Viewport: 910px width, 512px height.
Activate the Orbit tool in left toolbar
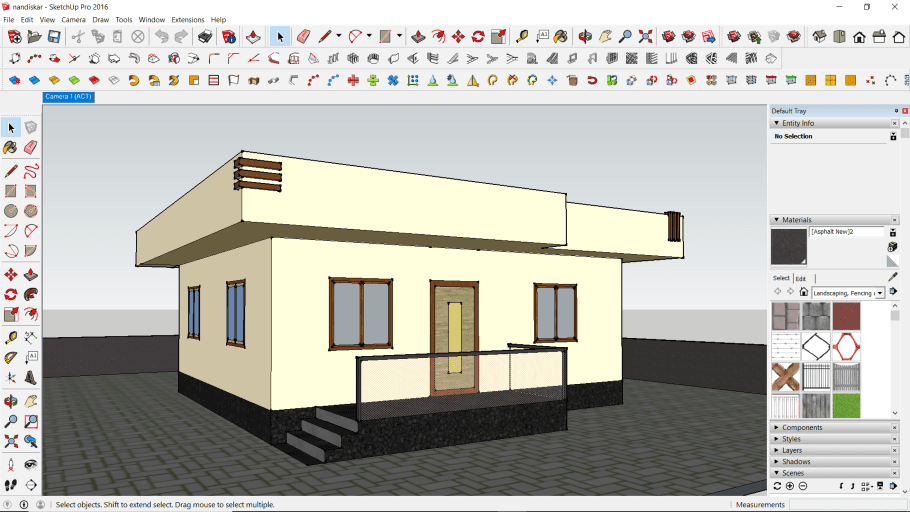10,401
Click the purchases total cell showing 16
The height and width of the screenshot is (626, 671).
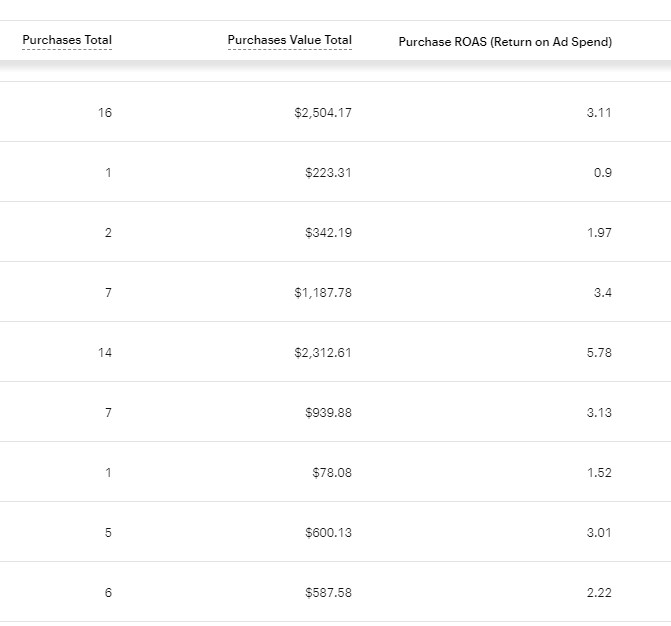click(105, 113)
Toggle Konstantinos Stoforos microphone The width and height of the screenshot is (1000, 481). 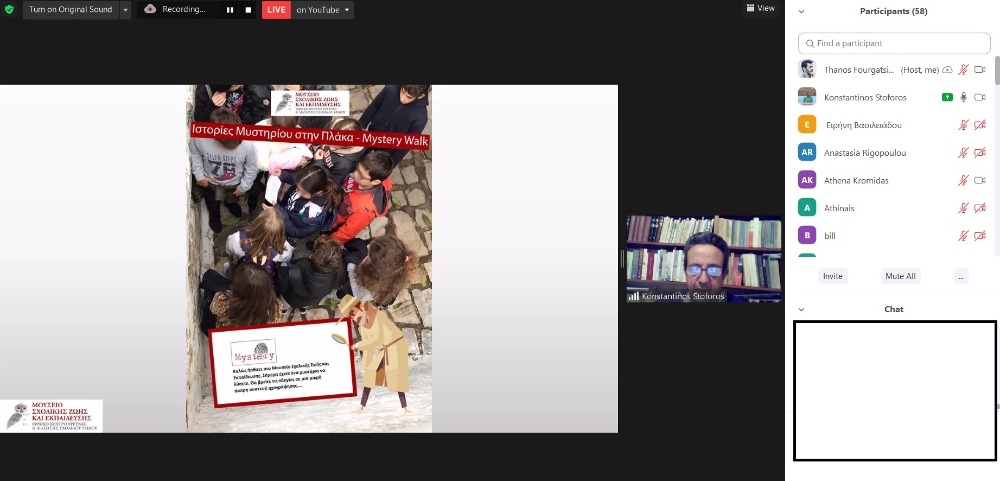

══════════════════════════════

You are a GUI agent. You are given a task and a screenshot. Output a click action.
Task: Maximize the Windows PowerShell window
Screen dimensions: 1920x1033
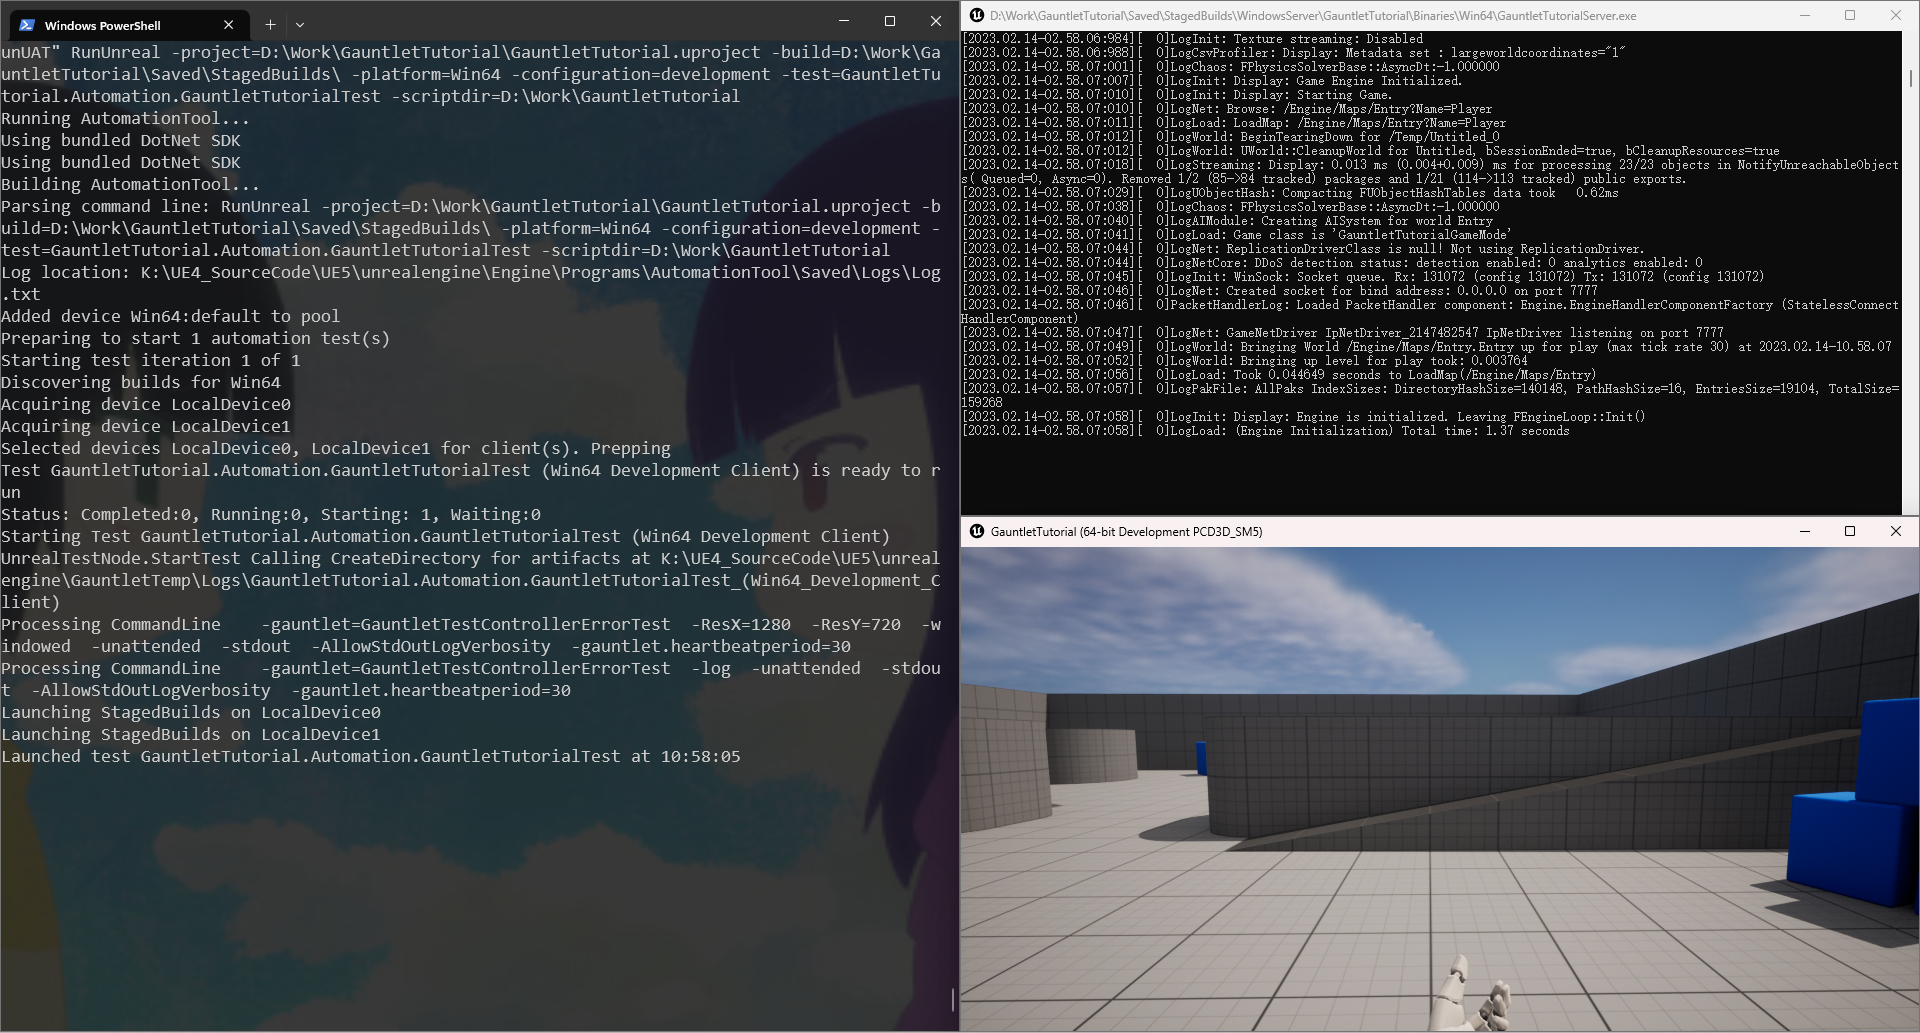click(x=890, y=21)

══════════════════════════════

In the records above, find the line with "Viewport: 910px width, 512px height." and the line with "Toggle Konstantinos Stoforos". Write out exactly those lines and every one between, with no pictures and no other lines.

**Final answer**.
Viewport: 910px width, 512px height.
Activate the Orbit tool in left toolbar
10,401
Click the purchases total cell showing 16
The height and width of the screenshot is (626, 671).
click(105, 113)
Toggle Konstantinos Stoforos microphone The width and height of the screenshot is (1000, 481). 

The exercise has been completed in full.